Substitua "fiscais" por "inspetores" no trecho da reportagem sobre os fiscais do Ibama compreendido entre "Dados oficiais do" e "período de seca.", inclusive, e reproduza-o.

- [TRECHO DO DOCUMENTO]:
++++++++

Principal órgão do governo federal na proteção da Amazônia tem hoje 591 agentes ambientais para enfrentar o avanço do crime ambiental em todo o País.

Longe das prioridades orçamentárias para combater o desmatamento na Amazônia, o Ibama vive hoje a situação mais crítica de toda a sua história em relação ao número de fiscais que dispõe para realizar operações em campo. Principal órgão do governo federal na proteção da maior floresta tropical do mundo, o Ibama possui atualmente 591 agentes ambientais para enfrentar o avanço do crime ambiental, e isso não só na Amazônia, mas em todo o País.

Dados oficiais do órgão obtidos pelo Estadão mostram que o quadro atual de agentes é 45% inferior ao que o instituto detinha dez anos atrás. Em 2010, eram 1.311 fiscais em atuação. Trata-se do pior cenário de fiscalização desde a fundação do Ibama, em 1989.

A atuação desse grupo de profissionais é mobilizada para diferentes localidades do Brasil, conforme a necessidade e época do ano. A Amazônia costuma concentrar a maior parte desses servidores, principalmente no atual período de seca.

Só em 2019, a redução do número de agentes de fiscalização ambiental foi de 24% sobre o ano anterior. Basicamente, são duas as causas desse esvaziamento: aposentadoria de servidores e falta de concursos públicos para renovação o quadro funcional.

Nos últimos dez anos, a queda de fiscais só teve uma pequena paralisação entre 2015 e 2016, quando o órgão elevou seu quadro de 930 para 989 fiscais. De lá para cá, no entanto, o processo de esvaziamento prosseguiu.

Dois meses atrás, o presidente do Ibama, Eduardo Fortunato Bim, enviou um ofício ao ministro do Meio Ambiente, Ricardo Salles, no qual descreveu a situação crítica e pediu autorização do chefe para realizar um concurso. Este previa a contratação de servidores não apenas para a área de fiscalização, mas também para analistas e técnicos administrativos. São áreas distintas. Um fiscal de campo não cuida de licenciamento ambiental, por exemplo.

O Ibama solicitou, ao todo, a recomposição de 2.311 servidores, dos quais 970 poderiam atuar nas ações em campo. O impacto dessas contratações no orçamento de 2021 seria de R$ 66,6 milhões. O pleito, até o momento, não foi atendido pelo governo.

No ano passado, o Tribunal de Contas da União chegou a recomendar à Casa Civil da Presidência da República que analisasse as “carências operacionais” do órgão, devido à falta de capacidade de execução do instituto.

Silêncio

A reportagem questionou o Ibama e o MMA sobre a situação atual e medidas a serem tomadas para tentar minimizar os problemas. Não houve resposta do Ibama até o fechamento deste texto. O MMA declarou que encaminhou a solicitação de concurso público ao Ministério da Economia, que até agora não se posicionou sobre o assunto.

Fora dos gabinetes de Brasília, a situação é crítica. Para coordenar suas 79 unidades espalhadas pelo País, o Ibama precisa deslocar ao menos dois agentes fiscalização. Na prática, isso significa 158 homens a menos em campo.

No mundo ideal, só a área de fiscalização do Ibama teria de contar, segundo informações técnicas da própria autarquia ligada ao MMA, com 1.778 agentes. Hoje, portanto, dispõe de exatamente um terço do que é necessário.

++++++++

- [DADOS COLETADOS]:
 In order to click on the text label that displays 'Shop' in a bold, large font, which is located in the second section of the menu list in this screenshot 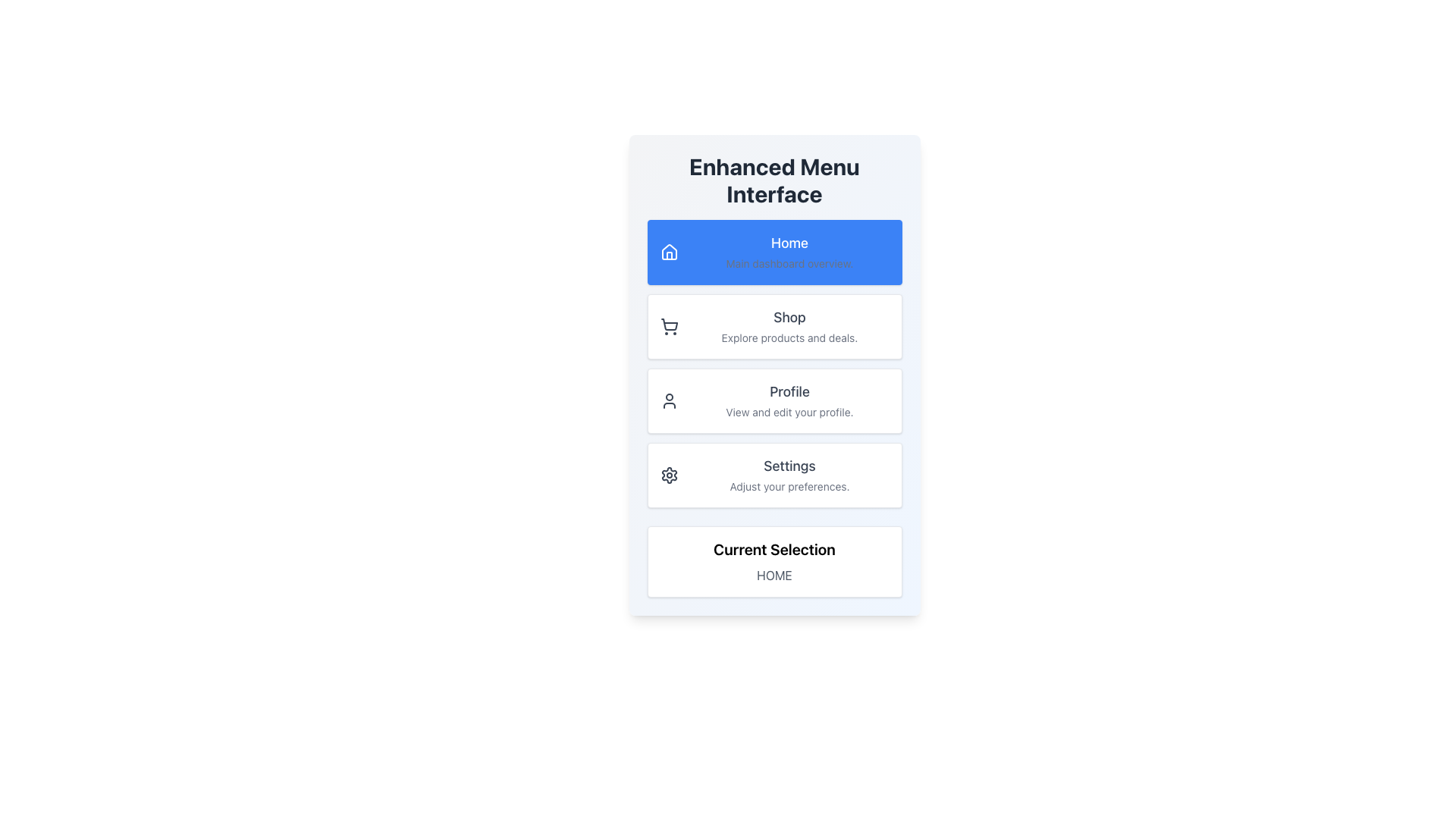, I will do `click(789, 317)`.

++++++++

- [RESOLUÇÃO DA TAREFA]:
Dados oficiais do órgão obtidos pelo Estadão mostram que o quadro atual de agentes é 45% inferior ao que o instituto detinha dez anos atrás. Em 2010, eram 1.311 inspetores em atuação. Trata-se do pior cenário de fiscalização desde a fundação do Ibama, em 1989.

A atuação desse grupo de profissionais é mobilizada para diferentes localidades do Brasil, conforme a necessidade e época do ano. A Amazônia costuma concentrar a maior parte desses servidores, principalmente no atual período de seca.